* **Challenges**
1) In the passage on the Lodz Ghetto, how far outside of Lodz did the deportation transports usually travel?
2) Please list every statement the passage on the Lodz Ghetto makes about the gas vans.

* **Passage shown**
┄┄┄┄┄┄
Nobody knew for sure where the deportees were going, but the ghetto residents had reason to be suspicious and fearful and most of them did everything they could to stay out of the transports. No one who was deported ever returned to the ghetto. These were supposed to be long journeys and deportees were advised to pack several days’ worth of food, but like as not, the trains would come back empty the very next day.

In fact, the deportation transports usually traveled no more than forty miles outside of Lodz.

Their destination was Chelmno, the Germans’ first death camp. There they used gas vans to asphyxiate their victims. These were relatively primitive and inefficient; it wasn’t until later that they came up with the idea of gas chambers instead of vehicles.

The Lodz Ghetto had its own police force staffed by Jewish volunteers (who were universally despised as collaborators by the others) and a court that presided over criminal trials.
┄┄┄┄┄┄
* **Provided material**
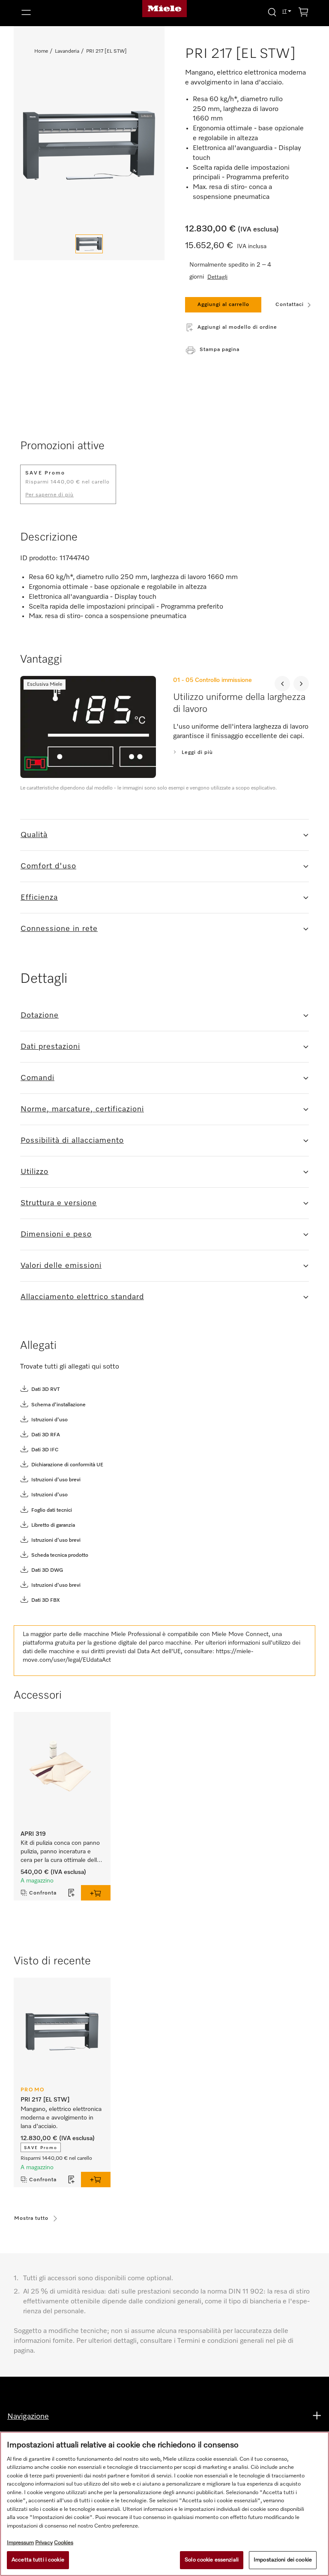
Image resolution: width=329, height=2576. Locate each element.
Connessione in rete (59, 929)
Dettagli (217, 277)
┄┄┄┄┄┄
* **Outputs**
1) No more than forty miles.

2)
- The Germans used them to asphyxiate their victims.
- They were relatively primitive.
- They were inefficient.
- Only later did the Germans come up with the idea of gas chambers instead of vehicles.